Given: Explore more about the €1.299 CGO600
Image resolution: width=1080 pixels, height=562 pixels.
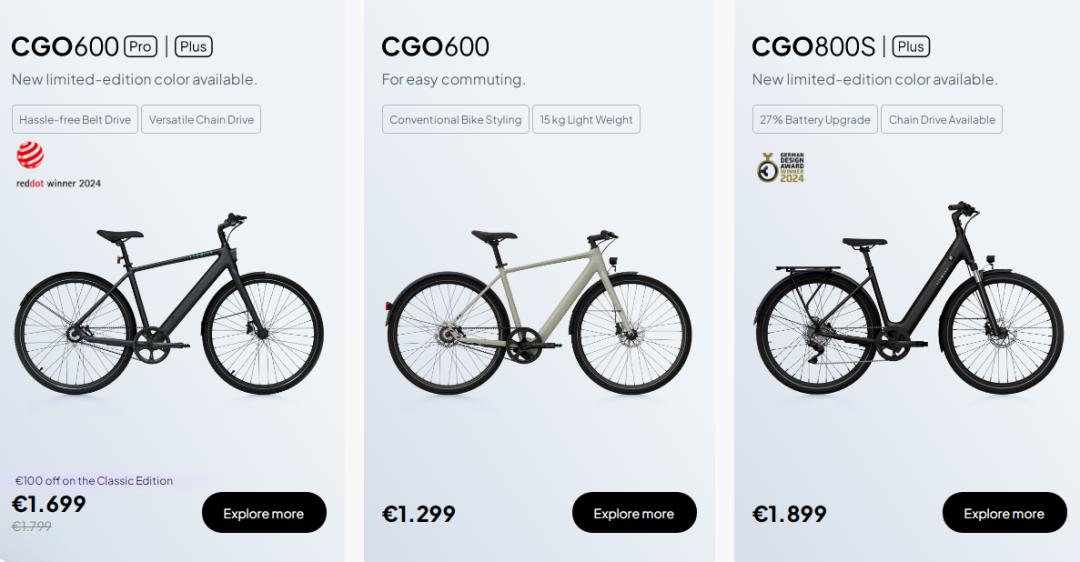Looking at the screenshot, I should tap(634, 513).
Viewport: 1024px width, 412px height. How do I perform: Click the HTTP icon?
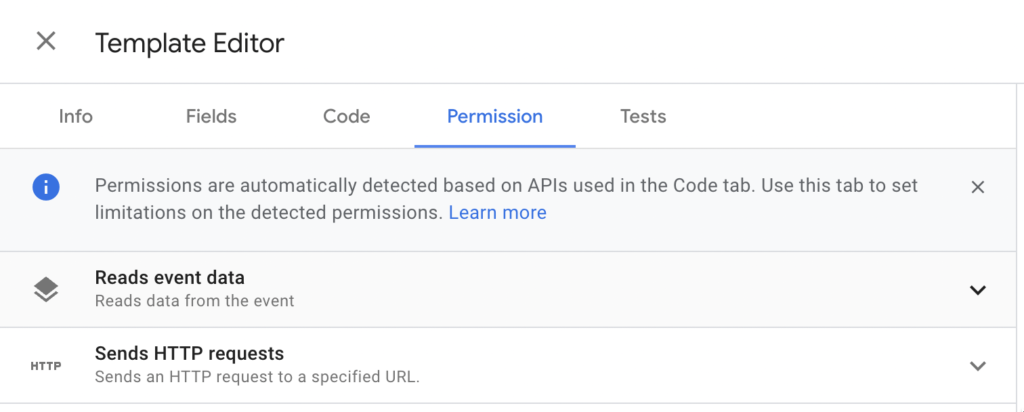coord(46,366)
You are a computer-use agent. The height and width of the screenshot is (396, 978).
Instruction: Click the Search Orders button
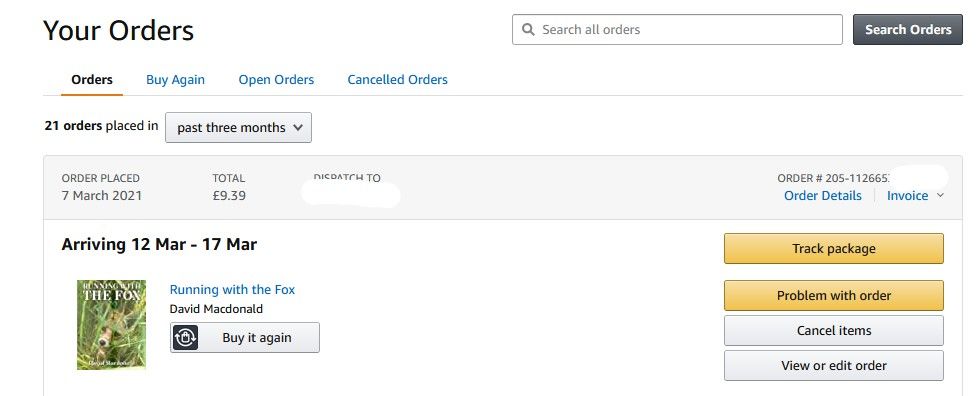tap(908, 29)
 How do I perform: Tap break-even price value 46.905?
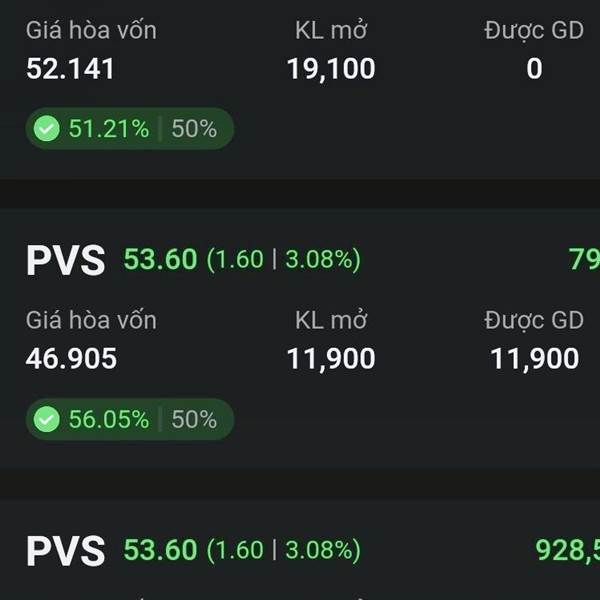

____

● **GOAL OF THE EXERCISE**:
The listing above should be repeated word for word, pictures removed.

● **WRITTEN RESPONSE**:
Given: Explore more about the €1.299 CGO600
Image resolution: width=1080 pixels, height=562 pixels.
Looking at the screenshot, I should tap(634, 513).
Viewport: 1024px width, 412px height. How do I perform: Click the HTTP icon?
coord(46,366)
You are a computer-use agent. The height and width of the screenshot is (396, 978).
Instruction: Click the Search Orders button
tap(908, 29)
 How do I perform: Tap break-even price value 46.905?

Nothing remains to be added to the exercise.